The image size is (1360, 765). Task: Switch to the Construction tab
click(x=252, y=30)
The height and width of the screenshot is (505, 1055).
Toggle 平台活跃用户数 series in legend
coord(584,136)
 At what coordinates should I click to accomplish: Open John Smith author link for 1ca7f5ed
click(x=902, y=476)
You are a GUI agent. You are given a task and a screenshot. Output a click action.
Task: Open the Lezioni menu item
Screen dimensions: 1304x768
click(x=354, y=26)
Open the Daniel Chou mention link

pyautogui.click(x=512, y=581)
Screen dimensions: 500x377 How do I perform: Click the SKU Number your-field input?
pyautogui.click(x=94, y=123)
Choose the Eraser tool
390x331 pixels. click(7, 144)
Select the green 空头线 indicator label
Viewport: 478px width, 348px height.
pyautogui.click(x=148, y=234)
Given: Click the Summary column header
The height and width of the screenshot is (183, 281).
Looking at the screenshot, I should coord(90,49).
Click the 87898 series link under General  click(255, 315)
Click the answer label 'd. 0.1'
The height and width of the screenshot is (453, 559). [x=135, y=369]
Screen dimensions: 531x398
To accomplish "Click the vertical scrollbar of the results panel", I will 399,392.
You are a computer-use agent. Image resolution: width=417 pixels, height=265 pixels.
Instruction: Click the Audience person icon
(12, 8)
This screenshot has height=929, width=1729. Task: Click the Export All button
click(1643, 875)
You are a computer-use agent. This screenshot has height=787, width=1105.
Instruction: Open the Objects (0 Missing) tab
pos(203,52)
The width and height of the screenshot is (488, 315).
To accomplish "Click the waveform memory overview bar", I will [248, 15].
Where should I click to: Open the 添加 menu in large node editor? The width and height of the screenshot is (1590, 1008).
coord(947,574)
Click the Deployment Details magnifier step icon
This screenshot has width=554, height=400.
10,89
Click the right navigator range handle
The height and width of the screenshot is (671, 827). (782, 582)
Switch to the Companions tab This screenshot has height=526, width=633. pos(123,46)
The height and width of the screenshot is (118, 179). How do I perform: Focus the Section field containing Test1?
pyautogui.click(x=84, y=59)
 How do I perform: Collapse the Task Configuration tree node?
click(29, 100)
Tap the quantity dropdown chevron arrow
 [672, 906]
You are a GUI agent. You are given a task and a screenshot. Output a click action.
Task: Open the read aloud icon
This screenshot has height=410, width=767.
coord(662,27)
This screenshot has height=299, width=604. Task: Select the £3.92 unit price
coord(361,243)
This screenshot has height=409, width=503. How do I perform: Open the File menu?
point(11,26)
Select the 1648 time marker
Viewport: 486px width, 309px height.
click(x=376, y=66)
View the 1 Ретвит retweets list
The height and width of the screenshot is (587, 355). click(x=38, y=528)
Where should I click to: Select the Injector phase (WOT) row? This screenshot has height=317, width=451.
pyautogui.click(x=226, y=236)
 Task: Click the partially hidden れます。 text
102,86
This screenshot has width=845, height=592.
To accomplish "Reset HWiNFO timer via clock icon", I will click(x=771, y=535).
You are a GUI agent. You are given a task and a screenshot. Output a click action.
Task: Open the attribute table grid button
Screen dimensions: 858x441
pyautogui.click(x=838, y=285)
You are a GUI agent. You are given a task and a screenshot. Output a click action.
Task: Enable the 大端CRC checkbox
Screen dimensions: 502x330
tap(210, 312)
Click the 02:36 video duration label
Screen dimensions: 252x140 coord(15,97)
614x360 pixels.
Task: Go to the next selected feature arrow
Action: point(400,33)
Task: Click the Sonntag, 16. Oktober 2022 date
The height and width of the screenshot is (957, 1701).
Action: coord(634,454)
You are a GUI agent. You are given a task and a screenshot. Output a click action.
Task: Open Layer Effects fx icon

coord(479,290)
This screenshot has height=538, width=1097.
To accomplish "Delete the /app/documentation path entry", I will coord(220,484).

= WHAT NEEDS TO BE DONE =
Copy the records above line for line, with no changes.

= TASK RESPONSE =
The image size is (1360, 765). Task: Switch to the Construction tab
click(x=252, y=30)
The height and width of the screenshot is (505, 1055).
Toggle 平台活跃用户数 series in legend
coord(584,136)
 At what coordinates should I click to accomplish: Open John Smith author link for 1ca7f5ed
click(x=902, y=476)
You are a GUI agent. You are given a task and a screenshot. Output a click action.
Task: Open the Lezioni menu item
Screen dimensions: 1304x768
click(x=354, y=26)
Open the Daniel Chou mention link

pyautogui.click(x=512, y=581)
Screen dimensions: 500x377 How do I perform: Click the SKU Number your-field input?
pyautogui.click(x=94, y=123)
Choose the Eraser tool
390x331 pixels. click(7, 144)
Select the green 空头线 indicator label
Viewport: 478px width, 348px height.
pyautogui.click(x=148, y=234)
Given: Click the Summary column header
The height and width of the screenshot is (183, 281).
Looking at the screenshot, I should coord(90,49).
Click the 87898 series link under General  click(255, 315)
Click the answer label 'd. 0.1'
The height and width of the screenshot is (453, 559). [x=135, y=369]
Screen dimensions: 531x398
To accomplish "Click the vertical scrollbar of the results panel", I will 399,392.
You are a computer-use agent. Image resolution: width=417 pixels, height=265 pixels.
Instruction: Click the Audience person icon
(12, 8)
This screenshot has height=929, width=1729. Task: Click the Export All button
click(1643, 875)
You are a computer-use agent. This screenshot has height=787, width=1105.
Instruction: Open the Objects (0 Missing) tab
pos(203,52)
The width and height of the screenshot is (488, 315).
To accomplish "Click the waveform memory overview bar", I will [248, 15].
Where should I click to: Open the 添加 menu in large node editor? The width and height of the screenshot is (1590, 1008).
coord(947,574)
Click the Deployment Details magnifier step icon
This screenshot has width=554, height=400.
10,89
Click the right navigator range handle
The height and width of the screenshot is (671, 827). (782, 582)
Switch to the Companions tab This screenshot has height=526, width=633. pos(123,46)
The height and width of the screenshot is (118, 179). How do I perform: Focus the Section field containing Test1?
pyautogui.click(x=84, y=59)
 How do I perform: Collapse the Task Configuration tree node?
click(29, 100)
Tap the quantity dropdown chevron arrow
 [672, 906]
You are a GUI agent. You are given a task and a screenshot. Output a click action.
Task: Open the read aloud icon
This screenshot has height=410, width=767.
coord(662,27)
This screenshot has height=299, width=604. Task: Select the £3.92 unit price
coord(361,243)
This screenshot has height=409, width=503. How do I perform: Open the File menu?
point(11,26)
Select the 1648 time marker
Viewport: 486px width, 309px height.
click(x=376, y=66)
View the 1 Ретвит retweets list
The height and width of the screenshot is (587, 355). click(x=38, y=528)
Where should I click to: Select the Injector phase (WOT) row? This screenshot has height=317, width=451.
pyautogui.click(x=226, y=236)
 Task: Click the partially hidden れます。 text
102,86
This screenshot has width=845, height=592.
To accomplish "Reset HWiNFO timer via clock icon", I will click(x=771, y=535).
You are a GUI agent. You are given a task and a screenshot. Output a click action.
Task: Open the attribute table grid button
Screen dimensions: 858x441
pyautogui.click(x=838, y=285)
You are a GUI agent. You are given a task and a screenshot. Output a click action.
Task: Enable the 大端CRC checkbox
Screen dimensions: 502x330
tap(210, 312)
Click the 02:36 video duration label
Screen dimensions: 252x140 coord(15,97)
614x360 pixels.
Task: Go to the next selected feature arrow
Action: point(400,33)
Task: Click the Sonntag, 16. Oktober 2022 date
The height and width of the screenshot is (957, 1701).
Action: coord(634,454)
You are a GUI agent. You are given a task and a screenshot. Output a click action.
Task: Open Layer Effects fx icon

coord(479,290)
This screenshot has height=538, width=1097.
To accomplish "Delete the /app/documentation path entry", I will coord(220,484).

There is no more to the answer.